13 SEPTEMBER 1890, Page 2

The death of Canon Liddon, besides depriving the English Church

of its most famous preacher, will rob a great many Englishmen and Englishwomen of their most valued friend. There was a charm about Dr. Liddon's conversation and manner which could not be fully accounted for even by his refinement, his delicate humour, his exquisite courtesy, and his wide culture. There was a reverence in him which was not reverence for this or that man, or for this or that gift ; but which seemed to be reverence for human nature itself, whatever rude or unaccustomed forms it took, and hardly to be more marked towards the learned and the eminent than towards the poor and simple.
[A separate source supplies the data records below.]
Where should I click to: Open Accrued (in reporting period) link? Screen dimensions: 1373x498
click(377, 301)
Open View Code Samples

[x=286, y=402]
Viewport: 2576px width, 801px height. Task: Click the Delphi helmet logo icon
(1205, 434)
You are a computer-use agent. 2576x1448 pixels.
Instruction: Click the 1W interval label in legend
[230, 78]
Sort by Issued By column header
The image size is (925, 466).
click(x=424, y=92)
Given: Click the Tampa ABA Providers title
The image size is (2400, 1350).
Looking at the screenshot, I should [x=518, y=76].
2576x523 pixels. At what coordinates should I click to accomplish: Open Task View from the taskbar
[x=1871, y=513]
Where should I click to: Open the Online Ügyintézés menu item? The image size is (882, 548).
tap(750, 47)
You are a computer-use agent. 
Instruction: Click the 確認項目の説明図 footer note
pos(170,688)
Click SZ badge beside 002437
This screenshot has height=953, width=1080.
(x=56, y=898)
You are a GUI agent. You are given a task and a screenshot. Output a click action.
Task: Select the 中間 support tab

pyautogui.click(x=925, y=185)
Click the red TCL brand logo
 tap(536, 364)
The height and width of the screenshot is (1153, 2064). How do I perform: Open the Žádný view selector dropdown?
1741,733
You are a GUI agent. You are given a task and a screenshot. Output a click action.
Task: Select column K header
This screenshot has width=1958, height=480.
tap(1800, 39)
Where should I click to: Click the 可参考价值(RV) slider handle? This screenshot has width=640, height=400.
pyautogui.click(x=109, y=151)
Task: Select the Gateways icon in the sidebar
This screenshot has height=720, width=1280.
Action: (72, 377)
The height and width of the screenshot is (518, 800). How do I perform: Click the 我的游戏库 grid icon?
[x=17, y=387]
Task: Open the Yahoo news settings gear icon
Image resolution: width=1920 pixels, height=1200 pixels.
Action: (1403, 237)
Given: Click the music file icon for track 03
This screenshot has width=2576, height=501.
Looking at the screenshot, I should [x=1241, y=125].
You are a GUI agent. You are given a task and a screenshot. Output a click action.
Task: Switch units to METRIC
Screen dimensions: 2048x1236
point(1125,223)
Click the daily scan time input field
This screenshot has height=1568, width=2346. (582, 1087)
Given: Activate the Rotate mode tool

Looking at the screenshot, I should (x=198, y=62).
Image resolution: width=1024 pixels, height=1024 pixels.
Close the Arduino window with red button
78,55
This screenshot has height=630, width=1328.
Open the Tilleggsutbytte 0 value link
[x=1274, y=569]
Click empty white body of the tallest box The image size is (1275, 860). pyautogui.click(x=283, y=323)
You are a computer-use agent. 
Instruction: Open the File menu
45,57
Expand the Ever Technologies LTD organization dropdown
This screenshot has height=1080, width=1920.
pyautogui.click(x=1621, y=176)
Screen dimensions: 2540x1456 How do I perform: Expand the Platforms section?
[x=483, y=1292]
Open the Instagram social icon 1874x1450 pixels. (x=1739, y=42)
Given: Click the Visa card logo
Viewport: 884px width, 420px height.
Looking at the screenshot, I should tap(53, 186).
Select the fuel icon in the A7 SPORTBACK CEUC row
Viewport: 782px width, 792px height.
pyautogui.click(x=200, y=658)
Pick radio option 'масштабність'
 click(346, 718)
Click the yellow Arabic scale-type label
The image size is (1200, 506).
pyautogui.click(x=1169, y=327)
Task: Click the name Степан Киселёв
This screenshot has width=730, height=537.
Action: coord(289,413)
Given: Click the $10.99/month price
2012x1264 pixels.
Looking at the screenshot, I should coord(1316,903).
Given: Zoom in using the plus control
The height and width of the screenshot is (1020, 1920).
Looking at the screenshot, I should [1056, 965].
We suspect that this was at the source of his great attractiveness, his singular winningness. Especially in a man of such keen and subtle insight, this deep reverence towards all his fellow-creatures exerted a singular charm, because it seemed to come from some deeper stratum of his nature than any of his intellectual qualities, and to be entirely independent of those qualities. There was nothing insular about Canon Liddon, and yet that which made him cosmopolitan was not so much a wide knowledge of the world as a sensitive humility which seemed to regard all the higher qualities of men as if they were above him, though in reality they were in him, and • made him sensitively appreciative of any echo of them in the world without.